Black Country, New Road’s For the First Time is finally here — perhaps the most anticipated record for new rock fans since black midi’s debut. For one thing, they will always be unable to separate themselves from the category of weird-rock-hailing-from-the-U.K. (although it doesn’t seem like they want to leave that sphere anytime soon). They both have the label of being young talented bands, a phrase that is becoming rarer over time.
Also, Black Country, New Road played alongside black midi, creating the hilariously catchy moniker “black midi, new road,” which BC, NR’s singer and guitarist Isaac Wood clearly references in For the First Time. But that’s a lot of pressure to be compared to a band that went from relative obscurity to being nominated for the Mercury Prize in barely a year.
So now after over two years of waiting, what is the end product? It’s a bit hard to say.
There is so much to love about the way the group synergizes during the album. First, it’s hard to find many bands whose core members include a saxophonist and a violinist, so they definitely have the eclectic atmosphere working in their favor. If Slint directly influences 90% of your band’s sound, it’s highly unlikely for you to sound anything but slightly out there. The 90% is not an exaggeration, by the way.
Everything from the way Isaac Wood deadpans his lyrics — chilling and ephemeral — to the slow-moving dissonant sections that build into off-kilter time signatures feels like it came straight out of Louisville, Ky., in the 90s. It is so obvious that Wood even calls BC, NR “the world’s second-best Slint tribute act” on the song “Science Fair.”

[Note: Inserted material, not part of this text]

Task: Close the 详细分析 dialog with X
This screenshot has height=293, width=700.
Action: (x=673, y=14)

There is a level of self-deprecation on the album that feels intensely refreshing. It results in a strange blend of high concept and low brow that somehow seems to work. Wood’s lyricism comes across as both poignant and unassuming. For example, on the track “Sunglasses,” he begins with commentary on how a lifestyle of mediocrity has shifted across generations, which transforms into an idea about the mechanisms that protect oneself.
Then, he throws in the line “Cars are going ‘beep beep beep.’” The average track length is nearly seven minutes, and yet it never feels as though the album is wasting time. The instrumentation doesn’t allow for it; it constantly morphs into something new.

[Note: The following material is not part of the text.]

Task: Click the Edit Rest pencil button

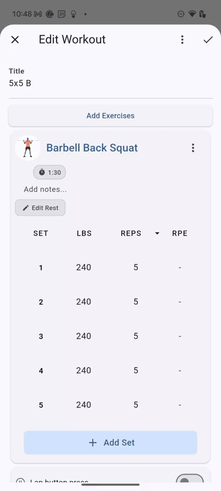Action: click(40, 207)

“Track X” might be the biggest standout aside from “Sunglasses” because it is the first time there is a reprieve into something that is unabashedly beautiful. Some of the other songs are beautiful despite their harshness, but “Track X” thrives by existing completely exposed, which is exactly the feeling that Wood expresses as he talks about love, suicide and where the two coexist.
However, as I kept relistening to For the First Time, I couldn’t help but feel like it was lacking something. For one thing, the first and last songs don’t quite live up to the rest of the tracks, which is a shame because typically the intro and close to an album can make or break it. I think the biggest issue is that they are both klezmer-heavy. As a friend once said, “Klezmer isn’t really a ‘halfway’ genre. You either throw yourself into it entirely and learn the language, or don’t.”
BC, NR’s attempt is respectable, but ultimately it falls flat. Having only two tracks that aren’t at the level of excellence of everything else isn’t usually that big of a deal; however, For the First Time is only six tracks, so it ends up being a significant portion of the album.
In general, Black Country, New Road’s debut wasn’t quite a towering achievement, but it did manage to showcase a new age in rock bands, unfettered by a lack of constraints and a wealth of confidence. Yes, there is a general shortage of refinement across the record; but they recorded it live in only a week, which if anything is more impressive. The second British Invasion might be upon us.